#### Source passage
# Tyre dressings



## Crackers (Mar 31, 2011)

Hi guys,

I'm after a tyre dressing, but I'm after one that is available in a 5L bottle as I go through enough of it doing a few cars every weekend regularly.

I've used these which I'll say in order I prefer for the finish to see what you guys know of that will give similar.

Swissvax penu 
gtechniq T2
Meguiars endurance high gloss tyre shine
Meguiars hot shine tyre dressing

Thanks

Crackers


----------



## Walesy. (Oct 1, 2009)

Crackers said:


> Hi guys,
> 
> I'm after a tyre dressing, but I'm after one that is available in a 5L bottle as I go through enough of it doing a few cars every weekend regularly.
> 
> ...


I still use this, it last for ages and you need very little on the tyre...durability is decent too.


----------



## Juke_Fan (Jul 12, 2014)

Autosmart Highstyle. 

If applied to a well cleaned tyre it can last a good while. If you want it really glossy do a second coat. Bonus is that it dresses plastics as well :thumb:.


----------



## IanG (Nov 21, 2007)

Walesy. said:


> I still use this, it last for ages and you need very little on the tyre...durability is decent too.


Same for me it's a durable tyre dressing and really good value


----------



## Crackers (Mar 31, 2011)

IanG said:


> Same for me it's a durable tyre dressing and really good value


Do you guys apply it with an applicator,brush or spray bottle?

Never heard of this before but will get a bottle on your recommendation.

Cheers

Crackers


----------



## TonyHill (Jul 28, 2015)

Juke_Fan said:


> Autosmart Highstyle.
> 
> If applied to a well cleaned tyre it can last a good while. If you want it really glossy do a second coat. Bonus is that it dresses plastics as well :thumb:.
########
#### The data
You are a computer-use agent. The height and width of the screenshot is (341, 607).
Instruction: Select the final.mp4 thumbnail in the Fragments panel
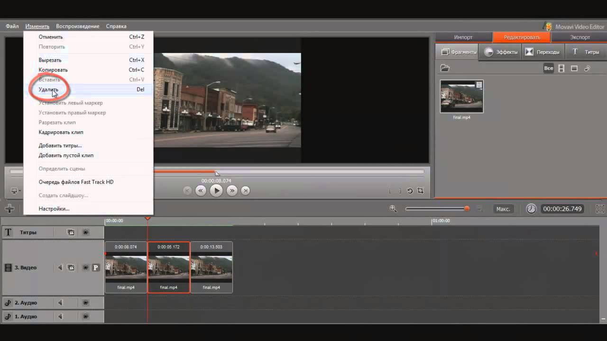pos(461,97)
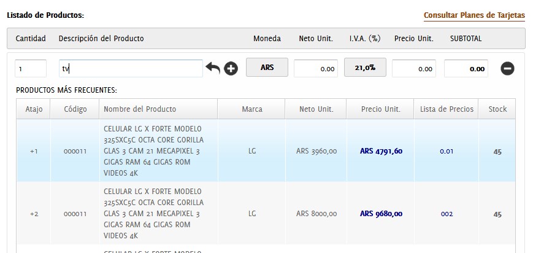Click the ARS 9680,00 unit price
Viewport: 533px width, 253px height.
point(381,214)
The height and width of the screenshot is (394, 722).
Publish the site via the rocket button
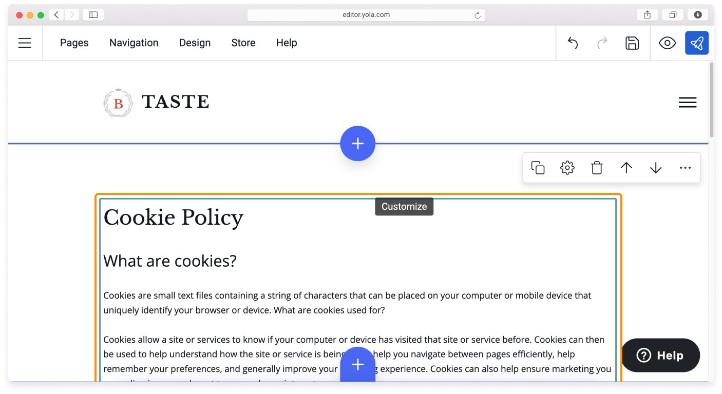697,43
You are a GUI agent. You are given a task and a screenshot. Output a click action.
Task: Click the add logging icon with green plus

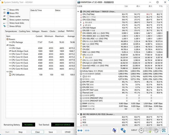pos(149,130)
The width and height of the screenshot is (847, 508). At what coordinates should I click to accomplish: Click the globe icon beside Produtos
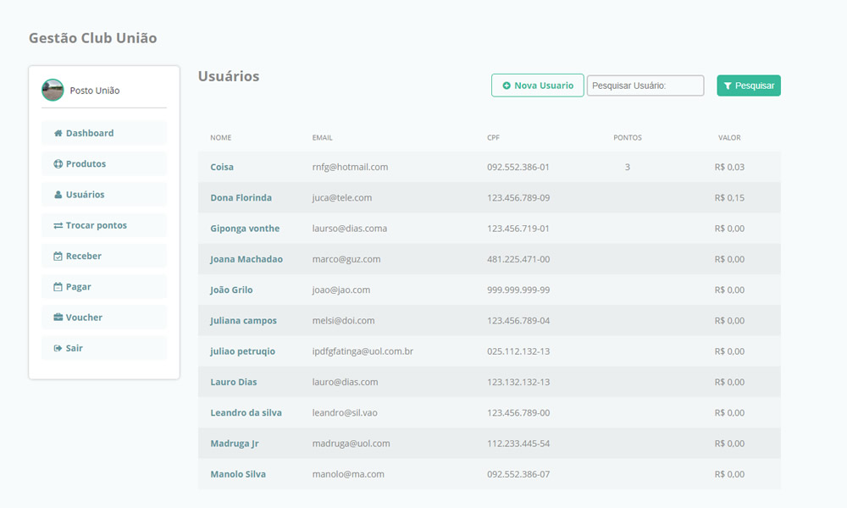tap(58, 164)
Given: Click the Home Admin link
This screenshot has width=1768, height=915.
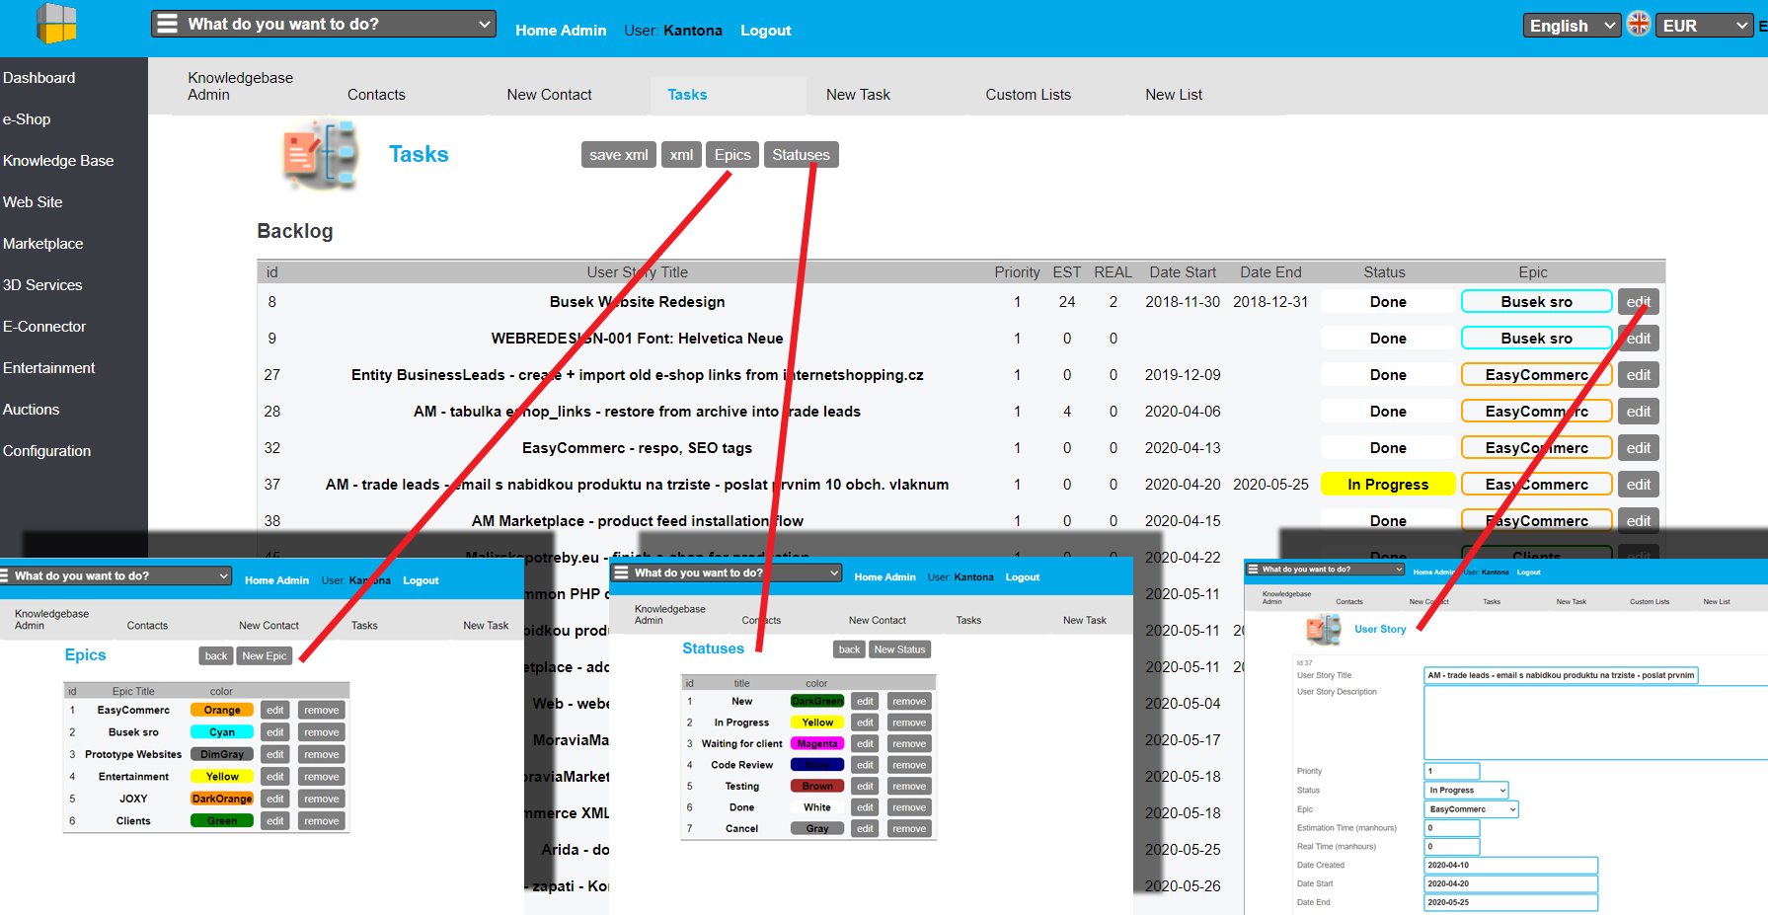Looking at the screenshot, I should [561, 31].
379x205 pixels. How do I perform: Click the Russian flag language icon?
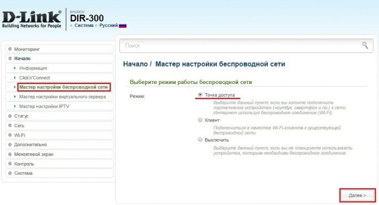coord(122,26)
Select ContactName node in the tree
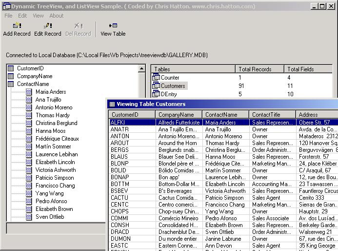The width and height of the screenshot is (338, 251). pos(33,84)
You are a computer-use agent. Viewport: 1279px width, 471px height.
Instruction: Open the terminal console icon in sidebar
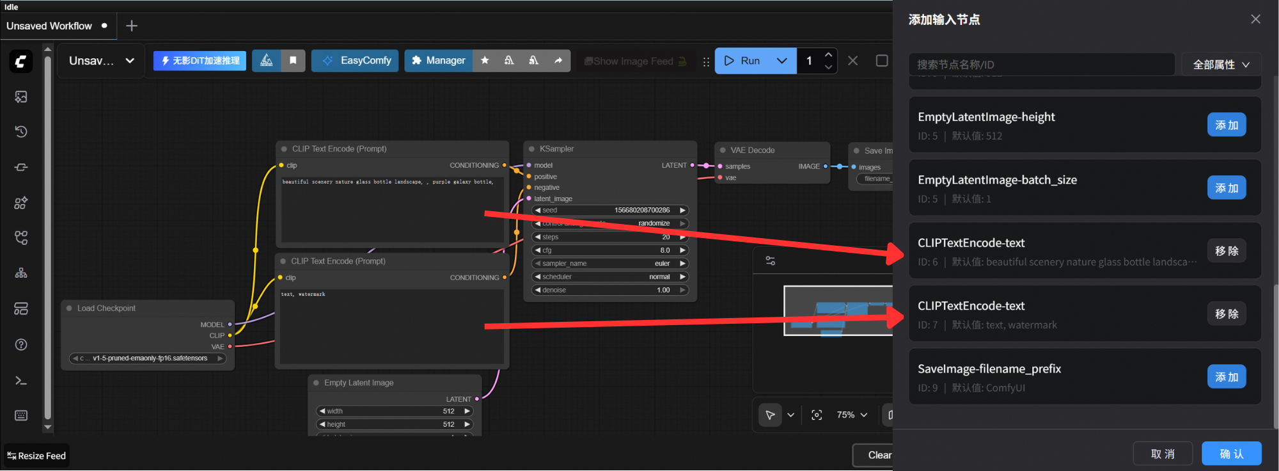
########
(Given request 1)
In the tyre dressing thread, which product does Juke_Fan recommend?
(Given request 2)
Arrange the records, starting with the line that contains "You are a computer-use agent. Viewport: 1279px" and going on through the end of the records, as a Markdown table with the columns Row and Line. Skip blank lines and leave the pictures out.
The records are unrelated to the tyre dressing thread.

(Full output 1)
Autosmart Highstyle.

(Full output 2)
| Row | Line |
|---|---|
| 1 | You are a computer-use agent. Viewport: 1279px width, 471px height. |
| 2 | Instruction: Open the terminal console icon in sidebar |